People do not generally like to find out that they have 'bastards' in their family tree and the woodpiles of America created a lot of 'bastards'. My father used to tell us about the Virginia legislature and legislation proposed that would make anyone with any black blood not able to sit and participate in it. This was the early 1950s not the 1850s. One legislator did the research that most Americans will not even do about their own family. He did not get more than half way through exposing every member of the legislature for their mulatto blood when the others were all in an uproar and clamoring that he must b silenced.

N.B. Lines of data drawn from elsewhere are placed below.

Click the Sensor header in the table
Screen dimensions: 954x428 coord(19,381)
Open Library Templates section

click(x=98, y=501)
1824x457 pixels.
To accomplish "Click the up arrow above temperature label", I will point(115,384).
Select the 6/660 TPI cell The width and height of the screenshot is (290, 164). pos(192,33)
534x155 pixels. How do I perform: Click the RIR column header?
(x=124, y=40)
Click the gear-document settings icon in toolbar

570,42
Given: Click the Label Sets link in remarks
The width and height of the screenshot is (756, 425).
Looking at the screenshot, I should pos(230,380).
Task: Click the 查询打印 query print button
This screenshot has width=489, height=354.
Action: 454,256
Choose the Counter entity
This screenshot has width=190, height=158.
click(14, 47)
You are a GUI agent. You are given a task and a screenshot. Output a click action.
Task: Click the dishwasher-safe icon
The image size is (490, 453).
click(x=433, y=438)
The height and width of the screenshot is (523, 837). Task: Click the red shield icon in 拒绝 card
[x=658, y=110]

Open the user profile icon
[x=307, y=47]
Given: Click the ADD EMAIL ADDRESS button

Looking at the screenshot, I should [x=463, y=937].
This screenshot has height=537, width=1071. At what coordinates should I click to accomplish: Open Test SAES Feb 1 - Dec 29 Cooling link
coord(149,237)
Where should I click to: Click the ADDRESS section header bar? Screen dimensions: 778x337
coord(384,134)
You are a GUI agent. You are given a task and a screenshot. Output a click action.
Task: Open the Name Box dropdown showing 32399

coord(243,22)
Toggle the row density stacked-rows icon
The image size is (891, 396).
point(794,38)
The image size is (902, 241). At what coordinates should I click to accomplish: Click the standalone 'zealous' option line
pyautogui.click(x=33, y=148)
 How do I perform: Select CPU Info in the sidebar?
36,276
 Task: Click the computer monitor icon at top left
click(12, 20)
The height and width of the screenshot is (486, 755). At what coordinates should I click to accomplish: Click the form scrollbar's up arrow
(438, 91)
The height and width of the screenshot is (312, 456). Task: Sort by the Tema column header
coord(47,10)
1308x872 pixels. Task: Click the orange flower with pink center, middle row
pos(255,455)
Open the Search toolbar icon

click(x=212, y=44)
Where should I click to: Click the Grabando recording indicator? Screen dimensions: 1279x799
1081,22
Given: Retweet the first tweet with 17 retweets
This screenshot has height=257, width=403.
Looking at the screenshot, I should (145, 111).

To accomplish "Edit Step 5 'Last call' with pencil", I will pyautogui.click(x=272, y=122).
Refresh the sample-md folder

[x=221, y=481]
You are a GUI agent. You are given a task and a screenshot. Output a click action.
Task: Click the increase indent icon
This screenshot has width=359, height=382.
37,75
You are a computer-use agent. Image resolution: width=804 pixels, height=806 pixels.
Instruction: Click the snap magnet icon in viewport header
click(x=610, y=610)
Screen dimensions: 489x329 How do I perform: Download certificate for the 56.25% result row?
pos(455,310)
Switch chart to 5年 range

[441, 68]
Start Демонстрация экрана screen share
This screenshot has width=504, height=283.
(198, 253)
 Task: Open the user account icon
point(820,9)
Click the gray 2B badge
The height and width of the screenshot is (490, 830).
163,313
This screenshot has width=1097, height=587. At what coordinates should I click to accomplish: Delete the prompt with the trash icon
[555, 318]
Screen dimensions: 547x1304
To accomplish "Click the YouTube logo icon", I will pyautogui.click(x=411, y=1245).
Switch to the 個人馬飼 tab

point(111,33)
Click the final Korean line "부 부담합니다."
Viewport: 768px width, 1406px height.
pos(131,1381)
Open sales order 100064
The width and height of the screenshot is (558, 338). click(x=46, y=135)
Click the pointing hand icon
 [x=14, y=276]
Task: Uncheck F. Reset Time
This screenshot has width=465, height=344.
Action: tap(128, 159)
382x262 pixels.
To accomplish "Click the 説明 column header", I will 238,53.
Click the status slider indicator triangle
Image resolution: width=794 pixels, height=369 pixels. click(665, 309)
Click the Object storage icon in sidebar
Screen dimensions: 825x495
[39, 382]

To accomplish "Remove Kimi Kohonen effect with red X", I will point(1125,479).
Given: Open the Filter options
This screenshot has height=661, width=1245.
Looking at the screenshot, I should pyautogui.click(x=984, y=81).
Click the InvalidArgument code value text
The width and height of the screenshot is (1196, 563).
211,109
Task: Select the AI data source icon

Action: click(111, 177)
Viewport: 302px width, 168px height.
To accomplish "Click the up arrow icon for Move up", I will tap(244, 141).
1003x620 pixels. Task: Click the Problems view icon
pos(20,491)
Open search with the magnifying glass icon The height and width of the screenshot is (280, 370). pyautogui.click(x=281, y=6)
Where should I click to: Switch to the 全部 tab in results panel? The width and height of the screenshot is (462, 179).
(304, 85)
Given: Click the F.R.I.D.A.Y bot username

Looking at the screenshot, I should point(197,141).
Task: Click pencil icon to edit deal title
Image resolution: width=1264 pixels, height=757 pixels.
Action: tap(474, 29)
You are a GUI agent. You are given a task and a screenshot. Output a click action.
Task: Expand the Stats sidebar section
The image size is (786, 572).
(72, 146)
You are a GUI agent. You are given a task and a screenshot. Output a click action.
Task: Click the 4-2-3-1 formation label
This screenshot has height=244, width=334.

"This was one of the earliest expressions of the notion that the process of Americanization involved the creation of an entirely new mode of life that would replace the ethnic backgrounds of those who were a part of the process. It contained some imprecisions and inaccuracies that would, in time, became {become?} a part of the lore or myth of the vaunted melting pot and would grossly misrepresent the crucial factor of ethnicity in American life. It ignored the tenacity with which the Pennsylvania Dutch held onto their language, religion, and way of life. It over-looked the way in which the Swedes of New Jersey remained Swedes and the manner in which the French Huguenots of New York and Charleston held onto their own past as though it was the source of all light and life. It described a process that in a distant day would gag at the notion that Irish Catholics could be assimilated on the broad lap of Alma Mater or that Asians could be seated on the basis of equality at the table of the Great American Feast." (8)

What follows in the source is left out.